Esta es una oportunidad idónea para hablar sobre aquellas dudas o reflexiones que niñas y niños tienen en torno a la gestación, el parto y la maternidad. Es un momento para desmontar mitos, para hacerles comprender que han estado en un cuerpo de mujer antes de nacer, para hacerles saber que su maestra está dispuesta a hablar sobre sus dudas y que, por tanto, no tienen que buscar información en lugares donde quizás no se les informen bien.

  • Un niño de ocho años le levanta la falda a una niña de su clase.

Si la persona adulta que ve esta situación pregunta a este niño por qué actúa así y muestra un interés real por escucharle y entenderle, si pone palabras a la curiosidad que tiene este niño, le da la información que busca con dibujos o fotografías y le invita a preguntarse por sus dudas y a no violentar a las niñas, le acompaña a preguntar a la niña cómo se ha sentido y le ayuda a entender por qué se ha sentido así, estará promoviendo una relación entre los sexos más sana y libre.

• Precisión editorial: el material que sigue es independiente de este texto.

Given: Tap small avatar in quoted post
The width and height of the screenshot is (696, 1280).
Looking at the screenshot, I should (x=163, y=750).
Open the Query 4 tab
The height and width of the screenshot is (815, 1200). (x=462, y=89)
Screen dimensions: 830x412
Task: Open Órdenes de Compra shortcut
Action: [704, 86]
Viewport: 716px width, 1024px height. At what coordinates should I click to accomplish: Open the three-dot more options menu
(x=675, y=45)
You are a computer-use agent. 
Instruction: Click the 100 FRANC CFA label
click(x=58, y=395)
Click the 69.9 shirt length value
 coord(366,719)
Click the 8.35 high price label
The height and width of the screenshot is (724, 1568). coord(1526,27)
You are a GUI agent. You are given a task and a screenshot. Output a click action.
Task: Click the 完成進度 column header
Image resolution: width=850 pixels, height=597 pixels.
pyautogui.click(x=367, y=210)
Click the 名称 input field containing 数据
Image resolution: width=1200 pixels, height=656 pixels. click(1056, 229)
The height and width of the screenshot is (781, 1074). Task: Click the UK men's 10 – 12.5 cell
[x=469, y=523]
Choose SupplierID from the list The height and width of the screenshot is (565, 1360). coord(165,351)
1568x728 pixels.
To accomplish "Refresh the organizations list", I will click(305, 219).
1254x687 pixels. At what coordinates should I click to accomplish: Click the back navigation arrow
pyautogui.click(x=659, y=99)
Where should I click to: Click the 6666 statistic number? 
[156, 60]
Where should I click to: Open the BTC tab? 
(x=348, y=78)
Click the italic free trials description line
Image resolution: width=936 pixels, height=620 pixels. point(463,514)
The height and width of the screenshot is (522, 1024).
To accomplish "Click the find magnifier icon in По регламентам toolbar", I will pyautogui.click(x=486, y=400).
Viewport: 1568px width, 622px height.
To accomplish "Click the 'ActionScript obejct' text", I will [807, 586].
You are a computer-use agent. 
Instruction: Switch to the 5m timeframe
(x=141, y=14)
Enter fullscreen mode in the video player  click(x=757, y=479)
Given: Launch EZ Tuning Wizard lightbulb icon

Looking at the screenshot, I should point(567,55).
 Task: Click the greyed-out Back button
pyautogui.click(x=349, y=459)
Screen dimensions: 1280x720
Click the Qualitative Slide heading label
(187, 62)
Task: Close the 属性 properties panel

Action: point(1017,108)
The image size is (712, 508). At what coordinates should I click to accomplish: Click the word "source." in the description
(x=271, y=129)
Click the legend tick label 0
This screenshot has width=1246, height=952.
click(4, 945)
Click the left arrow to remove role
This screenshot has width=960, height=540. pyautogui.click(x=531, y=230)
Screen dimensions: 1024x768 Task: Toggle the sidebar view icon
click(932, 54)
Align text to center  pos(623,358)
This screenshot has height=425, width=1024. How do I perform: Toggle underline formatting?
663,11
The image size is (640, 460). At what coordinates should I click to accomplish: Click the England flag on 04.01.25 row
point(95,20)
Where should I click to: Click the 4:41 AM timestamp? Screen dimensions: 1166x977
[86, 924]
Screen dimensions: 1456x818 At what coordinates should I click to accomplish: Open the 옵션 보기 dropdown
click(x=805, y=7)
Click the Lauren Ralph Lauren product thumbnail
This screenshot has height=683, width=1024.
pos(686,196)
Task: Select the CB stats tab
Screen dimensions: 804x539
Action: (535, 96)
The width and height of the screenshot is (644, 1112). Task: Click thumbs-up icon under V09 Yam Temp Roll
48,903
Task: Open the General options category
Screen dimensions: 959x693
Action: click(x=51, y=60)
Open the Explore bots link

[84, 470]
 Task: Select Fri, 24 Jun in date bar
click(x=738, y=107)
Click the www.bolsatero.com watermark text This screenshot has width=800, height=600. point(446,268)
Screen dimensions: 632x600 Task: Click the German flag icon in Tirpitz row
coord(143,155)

  • Dos niños de diez años aprovechan cuando están solos para navegar por Internet y mirar a mujeres desnudas.

Este es un buen momento, no sólo para escuchar, dar palabras a su curiosidad, sino también para tener una buena conversación sobre qué siente ese cuerpo que están viendo, qué industria hay detrás de esas imágenes, etc. Se trata de que aprendan a ver a los cuerpos femeninos como cuerpos vivientes, capaces de sentir y de expresarse, y, por tanto, cuerpos que, si son reducidos a meros objetos o estereotipos, pierden su magia y su belleza.

  • Tres niñas de doce años observan atentamente cómo se mueven y se visten las chicas de quince.

Esta es una circunstancia ideal para acompañarlas, escuchar qué sienten cuando ven a las chicas mayores, preguntarles por cómo se imaginan a sí mismas con esa edad e invitarlas, por ejemplo, a tener un encuentro con chicas más mayores para que les cuenten sus experiencias y que descubran en ellas referentes de los que aprender o sacar ideas, pero no modelos a imitar, ya que cada una tendrá su forma única y singular de crecer y hacerse mujer.

En todos estos casos, la tarea educativa consiste en tomar en serio la curiosidad que niñas y niños tienen en relación a los otros cuerpos para que…

  • No dejen de maravillarse ante la presencia de otros cuerpos y mantengan viva su curiosidad por lo que cada uno de ellos es y experimenta.
  • Tomen conciencia de la grandeza y la belleza que conlleva cada cuerpo y no caigan en la tentación de valorarlos sólo por sus pesos y medidas, o sea, de un modo burdo y estereotipado.
  • No conviertan su curiosidad en un pretexto para violentar.
  • Aprendan a acercarse a los y las demás con cuidado.